A study published in Educational Researcher looks at the profile of science achievement gaps to the age of 14.
The researchers used data from the US Early Childhood Longitudinal Study, Kindergarten Class of 1998-1999 (ECLS-K), which followed 7,757 children from kindergarten (Year 1) to eighth grade (Year 9). In kindergarten, the children completed a general knowledge test covering the physical, biological, and social sciences. In the following years, there were further assessments of science, reading, and mathematics achievement, as well as approaches to learning and parenting quality.
The findings include:
- Large gaps in science general knowledge were already evident when children entered kindergarten.
- These gaps continued into first grade (Year 2), third grade (Year 4), and ultimately eighth grade.
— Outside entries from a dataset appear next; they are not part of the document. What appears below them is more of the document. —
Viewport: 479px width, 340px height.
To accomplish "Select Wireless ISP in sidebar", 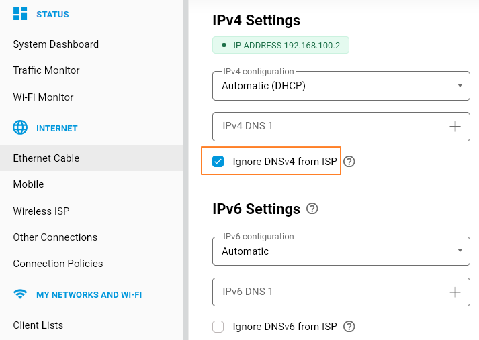I will click(x=41, y=211).
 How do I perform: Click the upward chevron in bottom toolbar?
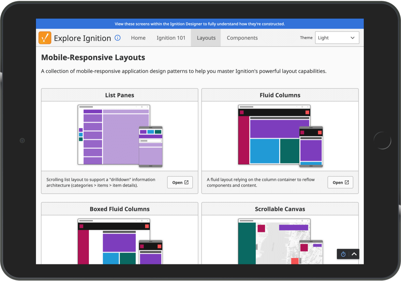click(x=354, y=254)
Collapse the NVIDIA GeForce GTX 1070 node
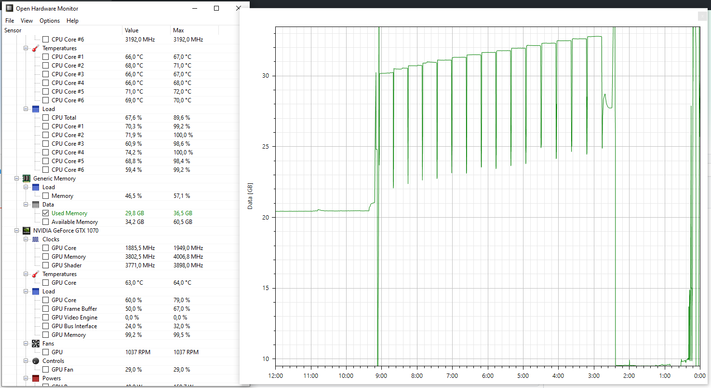The width and height of the screenshot is (711, 388). pos(17,230)
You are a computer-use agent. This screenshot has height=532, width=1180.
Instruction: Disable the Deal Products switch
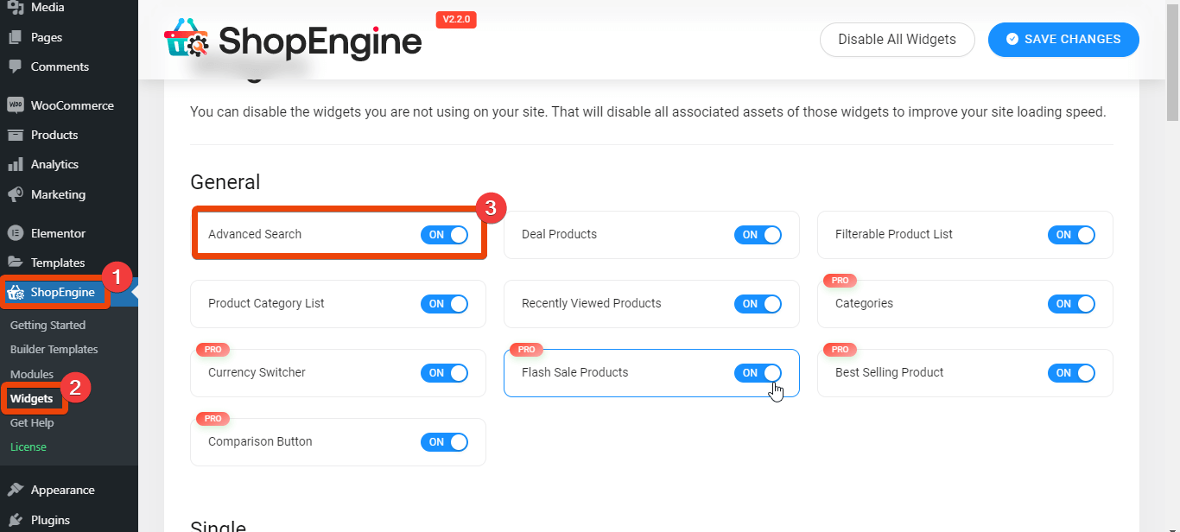tap(758, 235)
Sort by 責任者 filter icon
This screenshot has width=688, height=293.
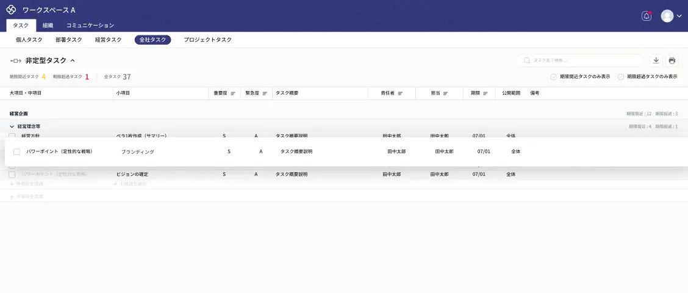(400, 93)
- Between third and eighth grade, lower reading and mathematics achievement was also predictive of the persistence of these science achievement gaps.
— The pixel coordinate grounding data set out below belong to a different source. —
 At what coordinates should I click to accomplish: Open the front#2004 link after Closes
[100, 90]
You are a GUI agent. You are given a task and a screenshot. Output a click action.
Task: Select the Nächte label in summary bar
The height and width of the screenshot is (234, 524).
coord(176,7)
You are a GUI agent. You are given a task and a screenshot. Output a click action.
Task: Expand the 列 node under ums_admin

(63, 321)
The authors argue that interventions may need to be implemented very early in children’s development to counteract these early general knowledge gaps. Improving reading and mathematics achievement and behavioural self-regulation, and decreasing school racial segregation may also contribute to reducing the science achievement gaps.
Morgan, P. L., Farkas, G., Hillemeier, M. M., & Maczuga, S. (2016). Science achievement gaps begin very early, persist, and are largely explained by modifiable factors. Educational Researcher, 45(1), 18–35.